Narodowy Marsz Życia przeszedł ulicami Warszawy

JO
fot. Agencja Informacyjna Polska Press
W niedzielę w Warszawie odbył się Narodowy Marsz Życia. W wydarzeniu wzięło udział kilka tysięcy osób. Uczestnicy manifestowali swoje przywiązanie do tradycyjnych wartości: rodziny i życia chronionego już od poczęcia. - Dziś prawa rodziny są naruszane - ocenił w rozmowie z Agencją Informacyjną Polska Press poseł Porozumienia Zbigniew Gryglas.

- Rodzina to przyszłość naszego kraju, to przyszłość Polski. Musimy dzisiaj troszczyć się o nią w sposób szczególny - przekonywał Zbigniew Gryglas w trakcie niedzielnego Marszu. Odniósł się również do głośnego w ostatnich tygodniach tematu tzw. Karty LGBT. - Warszawska Karta LGBT jest bardzo szkodliwa, szczególnie z punktu widzenia praw rodziców do wychowywania dzieci zgodnie z własnymi przekonaniami. To prawo konstytucyjne. My walczymy, żeby to prawo zagwarantować. Deklaracja prezydenta Trzaskowskiego narusza porządek prawny, ponieważ tworzenie programów edukacyjnych to wyłącznie domena ministra edukacji, nie może być tak, że inne prawo jest uchwalane w Warszawie, a inne np. w Lublinie - podkreślał Gryglas.

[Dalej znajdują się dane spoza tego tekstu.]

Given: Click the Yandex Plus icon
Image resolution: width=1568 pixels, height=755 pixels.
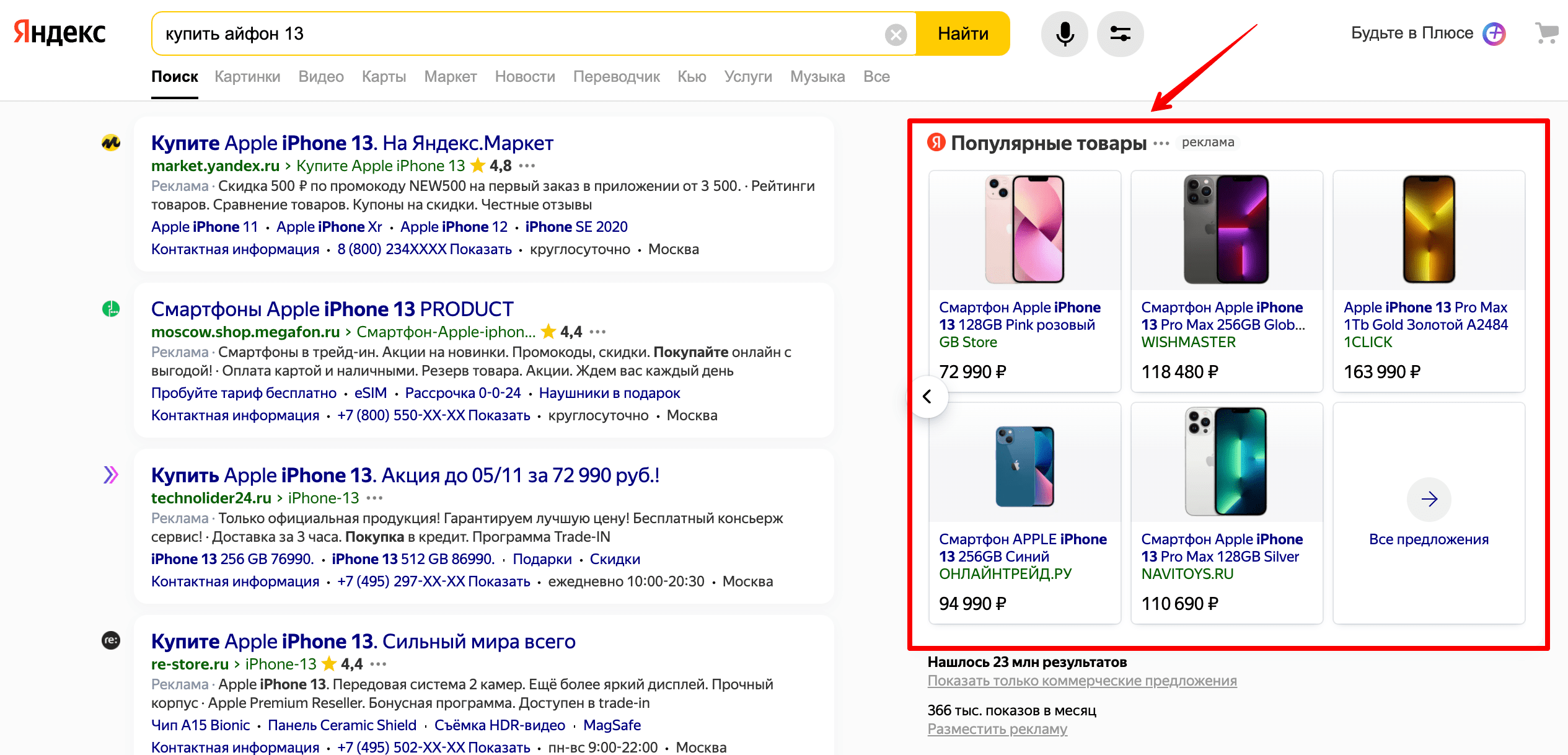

Organizatorzy Marszu (m.in. Chrześcijański Kongres Społeczny) przekonywali, że "ten rok może być kluczowy dla realizacji postulatu ochrony życia od poczęcia, a szczególnie w przypadku eugenicznym", ponieważ rządzące Prawo i Sprawiedliwość ma większość zarówno w Sejmie jak i Senacie. Na zaostrzenie przepisów raczej się jednak nie zanosi. - To będzie bardzo trudne - przyznał Zbigniew Gryglas. - Ja osobiście skłaniam się ku temu, by zaostrzyć prawo, jeśli chodzi o przesłankę eugeniczną, nie można zabijać dzieci ze względu na podejrzenie ciężkiej choroby - zaznaczył.

Marsz poprzedziła msza św. w kościele Św. Anny na Krakowskim Przedmieściu. Tuż po niej na pl. Zamkowym odśpiewano hymn narodowy, po którym odczytany został list od prezydenta Andrzeja Dudy. Uczestnicy przeszli Nowym Światem na pl. Trzech Krzyży.